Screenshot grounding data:
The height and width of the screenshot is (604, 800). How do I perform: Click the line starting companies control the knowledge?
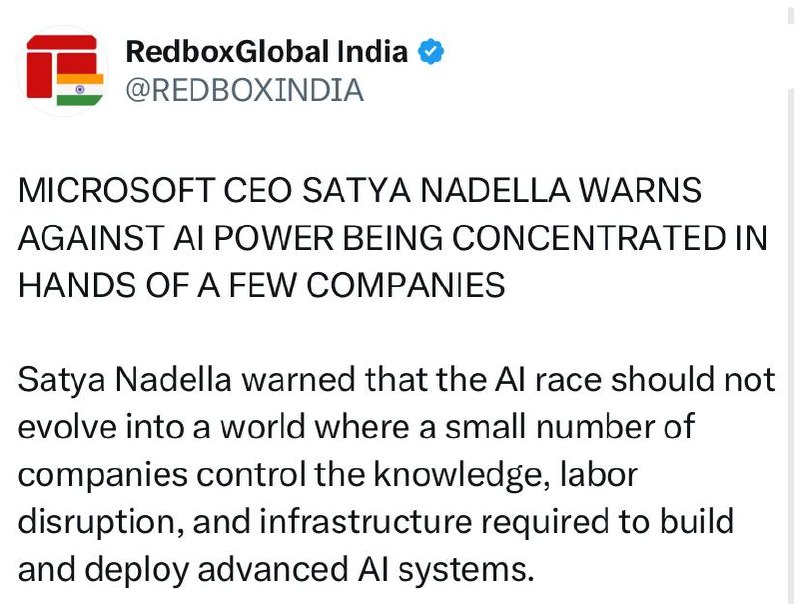coord(328,475)
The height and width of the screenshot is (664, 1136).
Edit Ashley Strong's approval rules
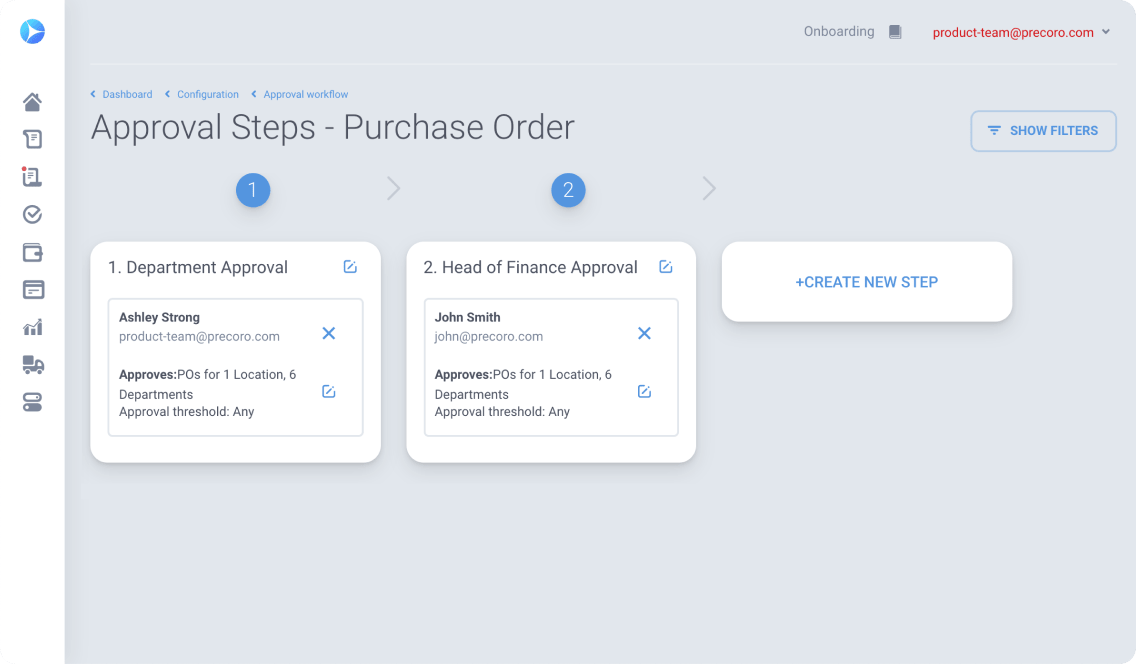pos(329,392)
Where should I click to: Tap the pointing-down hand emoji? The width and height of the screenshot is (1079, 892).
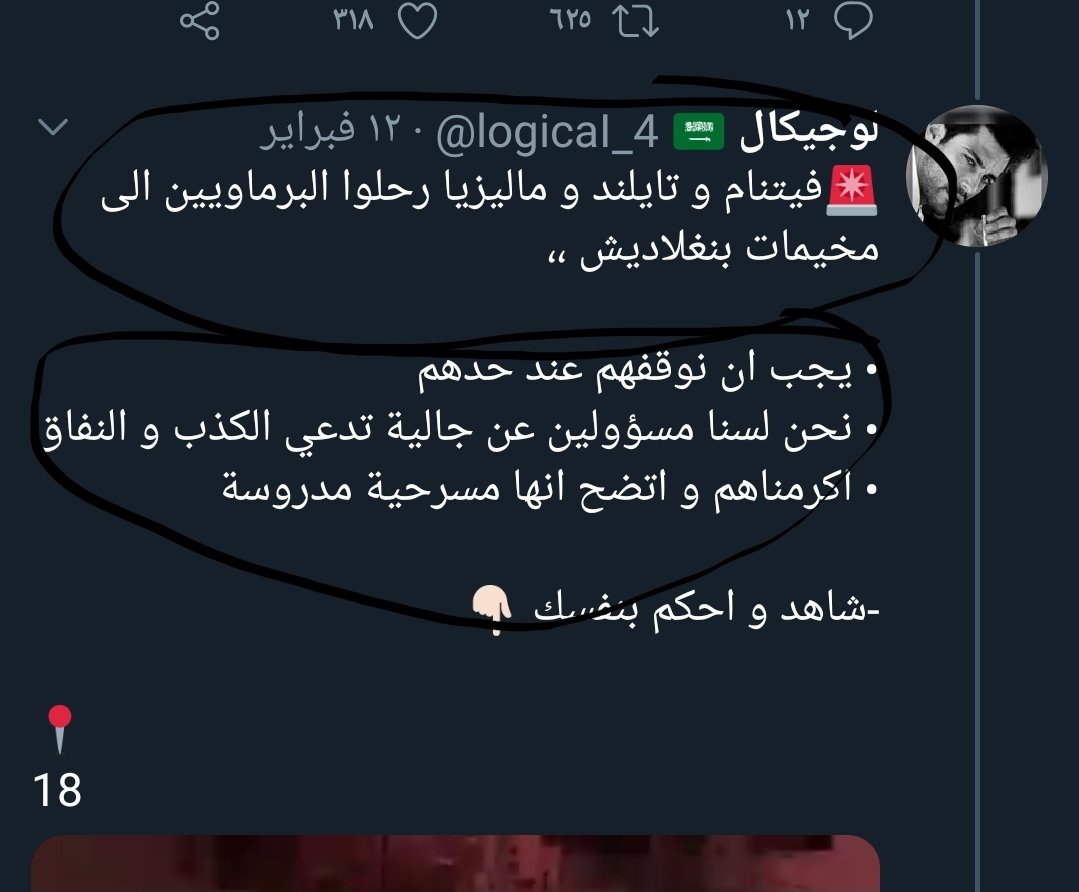(491, 610)
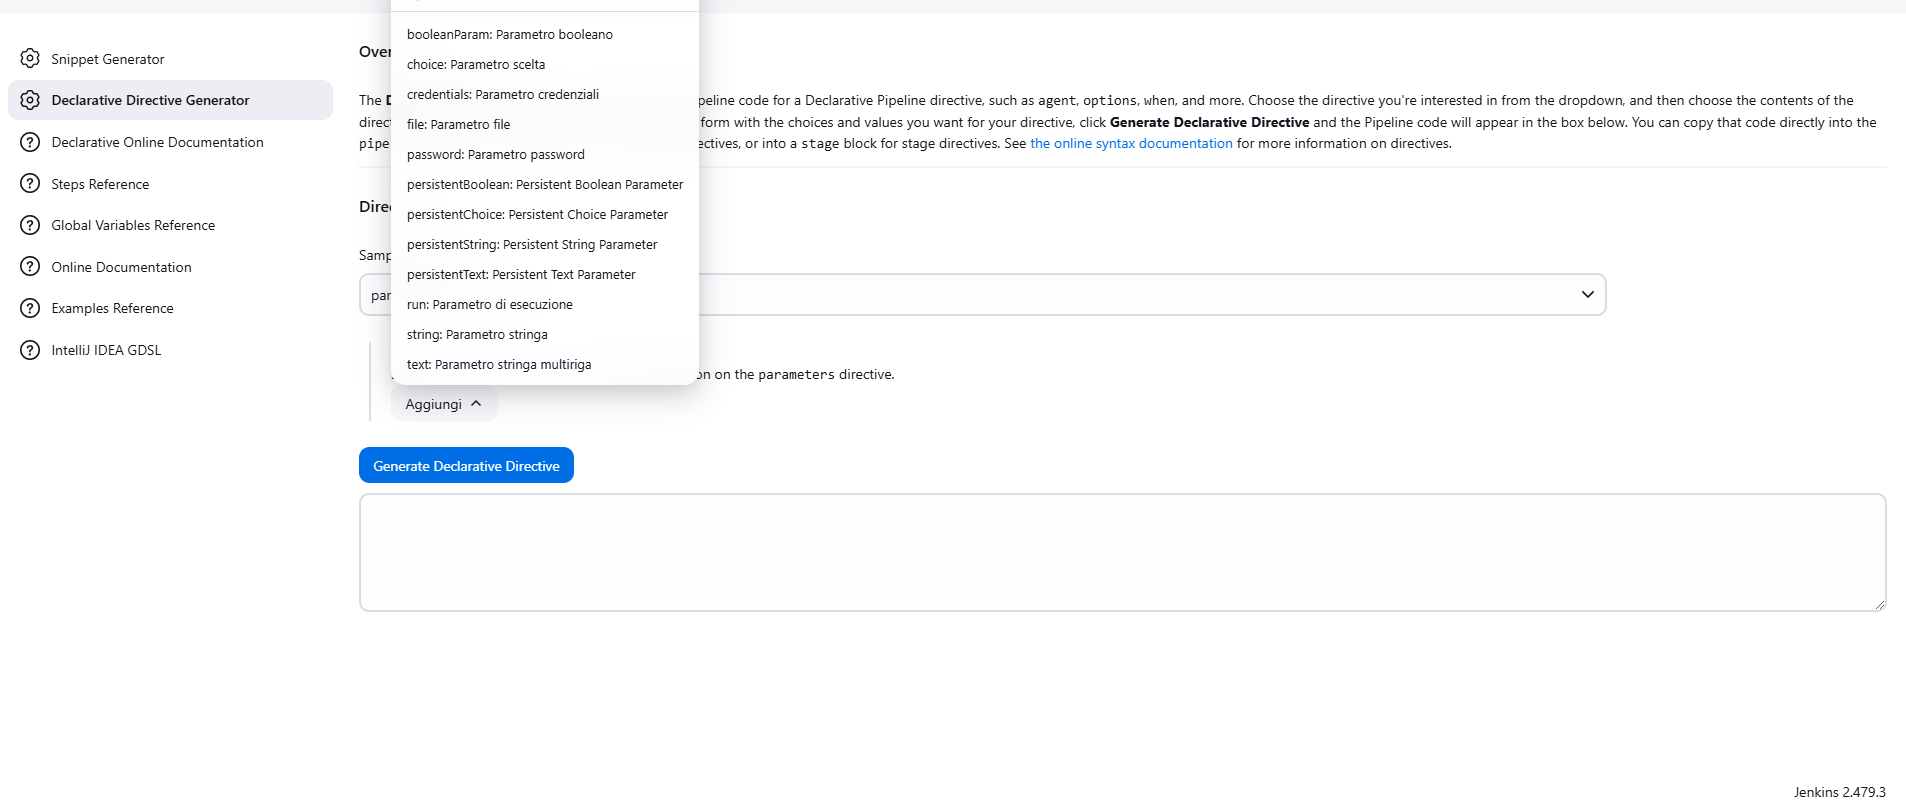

▶ _PROMPT_: Give every entry again as it is, dropping its pictures.

▶ _PROBLEM SOLUTION_:
The height and width of the screenshot is (604, 800). How do I perform: Click the line starting companies control the knowledge?
coord(328,475)
The height and width of the screenshot is (664, 1136).
Edit Ashley Strong's approval rules
pos(329,392)
Where should I click to: Tap the pointing-down hand emoji? The width and height of the screenshot is (1079, 892).
(491, 610)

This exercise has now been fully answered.